Now insurance companies are facing a similar requirement. In July 2022, insurers became subject to another government regulation around price transparency. They now have to publish their negotiated rates to everyone they pay: hospitals, surgery centers, doctors, labs, etc. They also have to include the amount they paid for out-of-network care.

Too much data?

The good news is that insurers, unlike hospitals, complied with the rule very quickly (the high penalties for noncompliance likely played a role). The bad news is that the amount of data is too massive for pretty much anyone to use.

Alec Stein, a data administrator at software company Dolthub, estimates that there could be one trillion prices posted from insurers. For just ten insurers, the amount of data is larger than “the Library of Congress, the LibGen catalog, the full uncompressed English Wikipedia, and the entire HD Netflix Catalog — combined,” Stein writes.

While some healthcare data shops like Turquoise Health are able to utilize these files, the average consumer would have an incredibly hard time deciphering the data.

“There’s just an incredible amount of frustration. CMS really needs to rewrite the requirements here, otherwise it’s never going to achieve the policy goals that were laid out by the administration,” said Sabrina Corlette, co-director of Georgetown University’s Center on Health Insurance Reforms, in Modern Healthcare.

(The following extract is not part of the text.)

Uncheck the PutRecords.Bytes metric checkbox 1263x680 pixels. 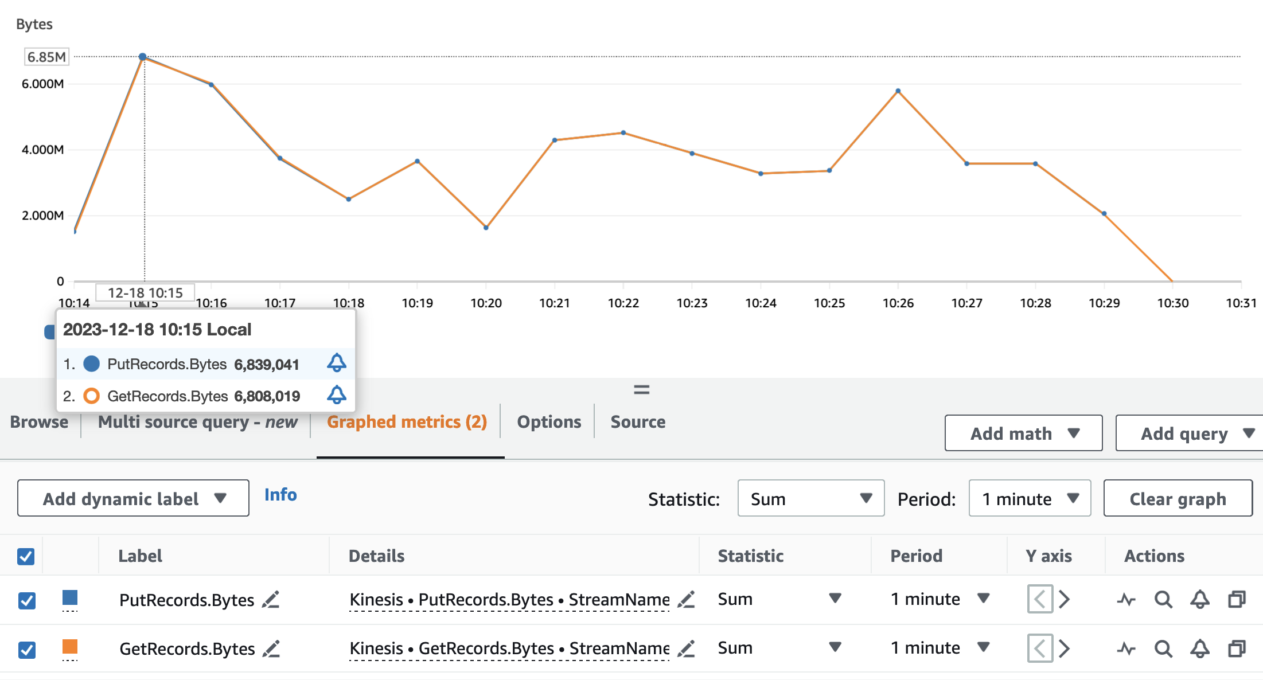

Experts like Corlette have proposed changes to make the data more usable. CMS could standardize the requirements for machine-readable files–as they have done for hospitals— so that the same coding and naming conventions are being used. They could also require insurers to provide the data in subfolders or smaller files to make them more accessible for researchers.

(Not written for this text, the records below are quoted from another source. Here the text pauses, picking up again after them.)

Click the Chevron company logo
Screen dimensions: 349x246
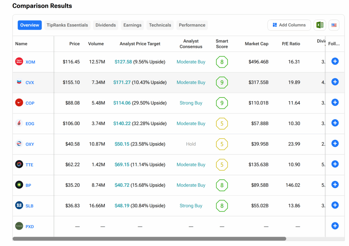click(19, 82)
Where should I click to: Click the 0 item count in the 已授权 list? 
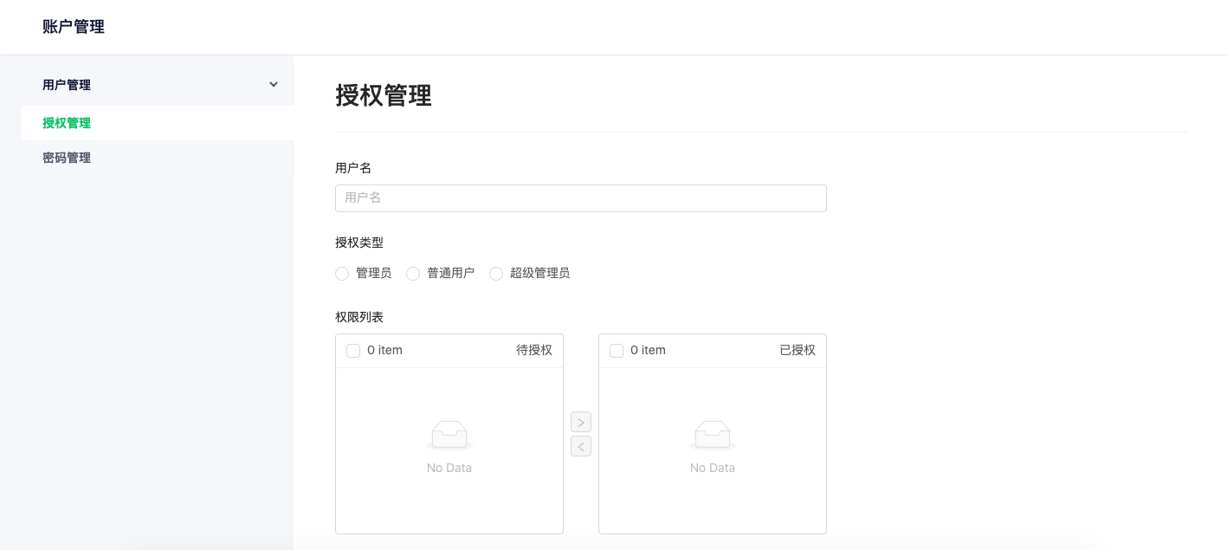[x=648, y=350]
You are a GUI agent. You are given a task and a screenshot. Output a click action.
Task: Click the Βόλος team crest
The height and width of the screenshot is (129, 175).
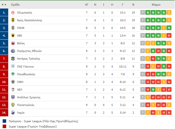pyautogui.click(x=13, y=43)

Next year insurers will be required to publish what patients should expect to pay out-of-pocket for 500 “shoppable services” such as knee replacements or MRI scans, which is designed to make this data more usable for patients.

The role of transparency

We need more than just transparency to make our healthcare “market” function. But this is a step in the right direction, because it shines a light on the extreme and arbitrary variation in prices among hospitals and insurers. For example, the Wall Street Journal used this data to compare the cost of an ER visit at hospitals in the Boston area and found huge differences even for patients with the same plan.

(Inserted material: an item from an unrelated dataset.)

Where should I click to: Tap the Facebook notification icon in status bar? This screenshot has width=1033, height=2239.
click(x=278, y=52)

In JAMA, researchers used price transparency data to compare prices of common cardiovascular tests and procedures at some of the most prestigious U.S. hospitals. They found that the median price of common tests such as an echocardiogram or stress test ranged from a few hundred dollars to thousands, depending on the hospital. For example, the median insurer-negotiated price of a stent or balloon angioplasty was $657 at the Cleveland Clinic but $25,521 at Cedars-Sinai hospital.

Socially responsible hospitals should not overcharge their patients. We look forward to having more usable data from both insurers and hospitals, to highlight hospitals that are providing care at a great value, and where there is room for improvement.